On Thu, 21 Apr 2011 09:30:10 +0200 Arnd Bergmann arnd@arndb.de wrote:
On Wednesday 20 April 2011 23:52:56 Rebecca Schultz Zavin wrote:
The android team's graphics folks, the their counterparts at intel, imagination tech, nvidia, qualcomm and arm have all told me that they need a method for mapping buffers uncached to userspace. The common case for this is to write vertexes, textures etc to these buffers once and never touch them again. This may happen several (or even several 10s or more) of times per frame. My experience with cache flushes on ARM architectures matches Marek's.
Ok, thanks for the confirmation on that, both of you.
Is the requirement only to have the uncached mapping in user space then while it does not need to be mapped into the kernel, or is there also a requirement to map the same buffers into the kernel address space?
We like to be able to write to buffers mapped into userspace, preferably with a write combine attribute, for write mostly data like vertices, textures, and other state buffers. On Intel at least, we may end up binding objects at a different address than when the client ran before, so we have a relocation pass that fixes up address handles passed in by userspace, and that happens in kernel space, so we need a mapping there once userspace is done with the buffers and has dispatched the rendering command buffer.
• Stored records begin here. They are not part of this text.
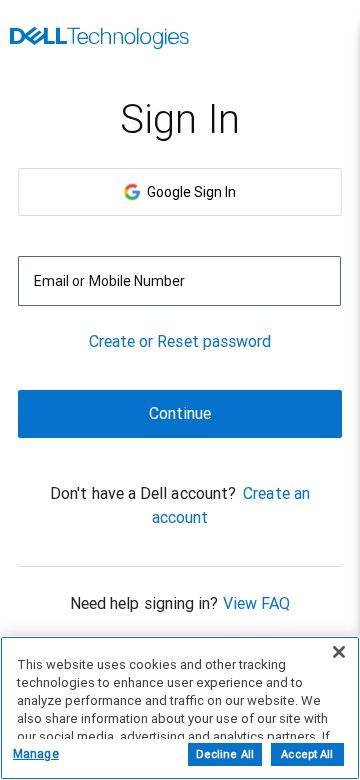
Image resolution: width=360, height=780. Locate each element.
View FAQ (257, 603)
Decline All (225, 754)
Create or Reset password (180, 341)
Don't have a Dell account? (143, 493)
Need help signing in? (144, 603)
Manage (36, 754)
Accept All (307, 754)
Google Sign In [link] (188, 192)
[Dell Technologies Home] (99, 40)
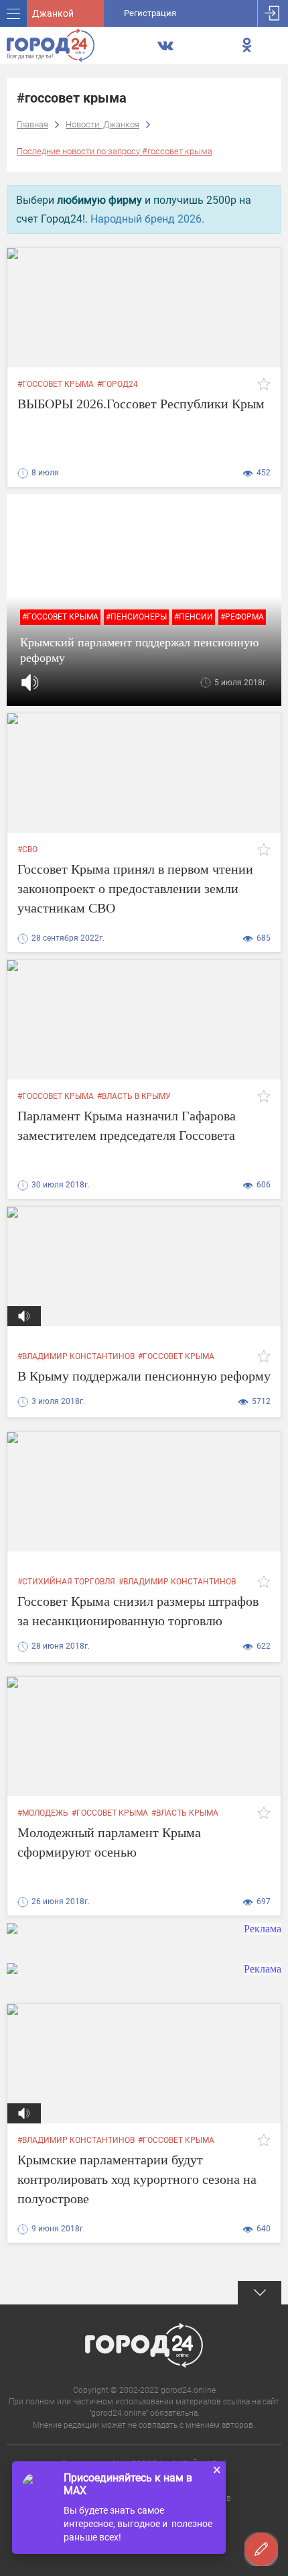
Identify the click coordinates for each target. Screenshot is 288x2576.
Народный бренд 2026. (147, 219)
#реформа (242, 617)
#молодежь (42, 1813)
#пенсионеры (136, 617)
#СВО (27, 849)
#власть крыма (184, 1813)
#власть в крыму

But the main issue here is to avoid the overhead of repeated cache flushes. If the graphics stack is doing its job right, it shouldn't generally be reading gfx memory, so making sure the fast path just deals with already uncached pages is important. In some cases (e.g. software fallback or input detection on transformed objects) reading back from the render target is unavoidable, but those aren't the steady state, fast path cases we want to optimize for.